22Nov 2010

Sean Palmer’s Voynichese word generator…

A little bird (hi, Terri) told me about a flurry of activity on the Voynich mailing list prompted by some posting by Sean Palmer, who Cipher Mysteries readers may remember from his pages on Michitonese and the month names. Well, this time round he’s gone after a rather more ambitious target – the internal word structure of Voynichese.

Loosely building on Jorge Stolfi’s work on Voynichese word paradigms, Sean proposes a broadly inclusive Voynichese word generator:-

^                      <---- i.e. start of a word
(q | y | [ktfp])*      <---- i.e. one or more instances of this group
(C | T | D | A | O)*   <---- i.e. one or more instances of this group
(y | m | g)?           <---- i.e. 0 or 1 instances of this group
$                      <---- i.e. end of a word

...where...

C = [cs][ktfp]*h*e*    <---- i.e. basically (ch | sh | c-gallows-h) followed by 0 or more e's
T = [ktfp]+e*          <---- i.e. gallows character followed by 0 or more e's

D = [dslr]             <---- i.e. (d | s | l | r)
A = ai*n*              <---- i.e. basically (a | an | ain | aiin | aiiin)
O = o

Sean says that his word paradigm accounts for 95% (later 97%) of Voynichese words, but I’d say that (just as Philip Neal points out in his reply) this is because it generates way too many words: what it gains in coverage, it loses in tightness (and more on this below).

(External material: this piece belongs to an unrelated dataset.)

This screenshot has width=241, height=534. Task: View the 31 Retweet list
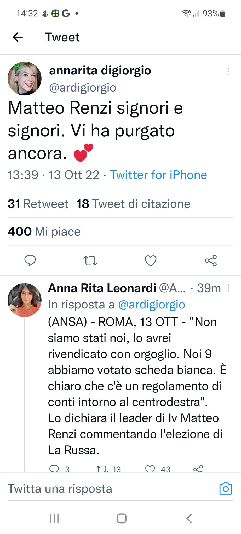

Philip Neal’s own Voynichese word generator looks something like this:-

^
(d | k | l | p | r | s | t)?
(o | a)?
(l | r)?
(f | k | p | t)?
(sh | ch )?
(e | ee | eee | eeee)?
(d | cfh | ckh | cph | cth)?
(a | o) ?
(m | n | l | in | iin | iiin)?
(y)?
$

Though this is *much* tighter than Sean’s, it still fails to nail the tail to the sail (I just made that up). By 2003, I’d convinced myself that the flavour of Voynichese wasn’t ever going to be satisfactorily captured by any sequential generator, so I tried defining an experimental Markov state-machine to give an ultra-tight word generator:-

It wasn’t by any means perfect (there’s no p and f characters, for a start), but it was the kind of thing I’d expect a “properly tight” word paradigm to look like. But even this proved unsatisfactory, because that was about the time when I started seeing o / a / y as multivalent, by which I mean “performing different roles in different contexts”. Specifically:-

Is the ‘o’ in ‘qo’ the same as the ‘o’ in ‘ol’ or ‘or’?
Is the ‘a’ in ‘aiin’ the same as the ‘a’ in ‘al’ or the ‘a’ in ‘ar’?
Is word-initial ‘y’ the same as word-terminal ‘y’?

Personally, I think the answer to all three of these questions is an emphatic ‘no’: and so for me it was the shortest of ceonceptual hops from there to seeing these as elements of a verbose cipher. Even if you disagree with me about the presence of verbose cipher in the system, I think satisfactorily accounting for o / a / y remains a problem for all proposed cipher systems, as these appear to be knitted-in to the overwhelming majority of glyph-level adjacency rules / structures.

Really, the test of a good word generator is not raw dictionary coverage but instance coverage (“tightness”), by which I mean “what percentage of a given paradigm’s generated words does the instances-as-observed make up”.

Philip’s paradigm generates (8 x 3 x 3 x 5 x 3 x 5 6 x 3 x 7 x 2) = 1,360,800 possible words, while my four-column generator produces – errrrm – no more than 1192 (I think, please correct me if I’m wrong): by contrast, Sean’s generator is essentially infinite. OK, it’s true that each of the three is optimized around different ideas, so it’s probably not entirely fair to compare them like this. All the same (and particularly when you look at Currier A / B sections, labels, etc), I think that tightness will always be more revealing than coverage. And you can quote me on that! 😉

Posted in: Voynich Manuscript

19 thoughts on “Sean Palmer’s Voynichese word generator…”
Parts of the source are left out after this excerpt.